* What is asked *
**A.** Repeat the part of the mailing-list message about booting a Raspberry Pi into Etoys that opens with the words containing "[squeak-dev] How can" and closes with "go. Loving it.".
**B.** Carry on writing the mailing-list message about booting a Raspberry Pi into Etoys, picking up after its last sentence.

* Extract to read *
---+---

[squeak-dev] How can Raspberry Pi boot directly to eToys like Scratch?

Charles Schultz sacrophyte at gmail.com
Tue Nov 19 15:52:08 UTC 2013


Ah, you rock! I'll have to try that out. etoys on the command line already
starts eToys successfully, so that part is good to go. Loving it.


On Tue, Nov 19, 2013 at 9:45 AM, Bert Freudenberg <bert at freudenbergs.de>wrote:

> Ah. The raspi-config script is here:
>
> https://github.com/asb/raspi-config/blob/master/raspi-config
>
> You could edit that to add a boottoetoys.sh similarly to boottoscratch.sh.
>
> If you're not that familiar with shell scripting, try replacing "&
> scratch" with "& etoys" on this line:
>
>         printf "openbox --config-file
> /home/pi/boottoscratch/openbox_rc.xml & scratch" | xinit /dev/stdin
>
> and then when you choose "boot to scratch" it should actually boot to
> Etoys instead.
>
> Before doing that, make sure that executing "etoys" on a command line
> actually starts Etoys successfully.
>
> - Bert -
>
>
> On 19.11.2013, at 09:35, Charles Schultz <sacrophyte at gmail.com> wrote:
>
> > You know more than I do on this topic. :) I do not have an URL for how
> Scratch boots directly, but I can point you to documentation on the
> raspberrypi.org website that shows you how to configure it in
> raspi-config (basically, you select an option - all the details are
> abstracted away). I have already asked this question on the raspberrypi
> forums, and I have not yet received a reply:
> > http://www.raspberrypi.org/phpBB3/viewtopic.php?t=61117
> >
> > I'll try to dig around with what little Linux knowledge I have and using
> your hints to see how Scratch is booted.

---+---

* Given material *
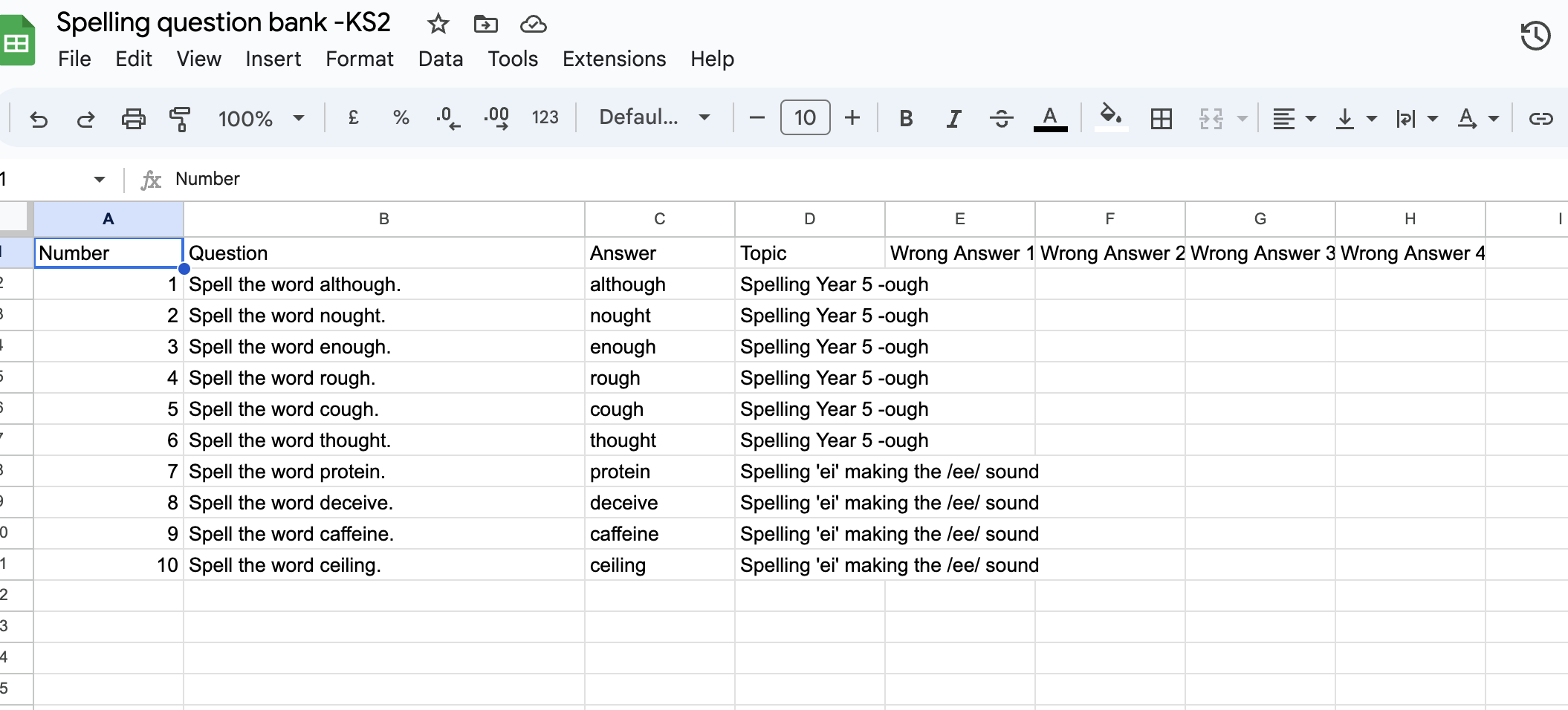This screenshot has height=710, width=1568.
Task: Increase font size with plus button
Action: 852,117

---+---

* Responses by task *
**A.**
[squeak-dev] How can Raspberry Pi boot directly to eToys like Scratch?

Charles Schultz sacrophyte at gmail.com
Tue Nov 19 15:52:08 UTC 2013


Ah, you rock! I'll have to try that out. etoys on the command line already
starts eToys successfully, so that part is good to go. Loving it.

**B.**
> >
> >
> > On Tue, Nov 19, 2013 at 9:28 AM, Bert Freudenberg <bert at freudenbergs.de>
> wrote:
> > On 18.11.2013, at 18:21, Charles Schultz <sacrophyte at gmail.com> wrote:
> >
> > > Just curious, how does one configure the Raspberry Pi to boot directly
> into eToys just like the new option to boot directly into Scratch?
> >
> > I haven't looked at how Scratch does it (do you have a URL?).
> >
> > But in general the simplest thing would be to just launch Squeak from
> the linux startup mechanism. When the Linux kernel is finished booting, it
> runs an executable specified in /etc/inittab. Typically that's "init" which
> then executes the rc script which in turn launches everything, including
> the graphical shell. That is where you can hook into - either with an X
> server (so you would have to make Etoys auto-start when X is run) or
> without the X server using Squeak's fbdev display driver. The latter would
> make startup faster, but you would have to benchmark both to know for sure
> which would be more efficient at runtime.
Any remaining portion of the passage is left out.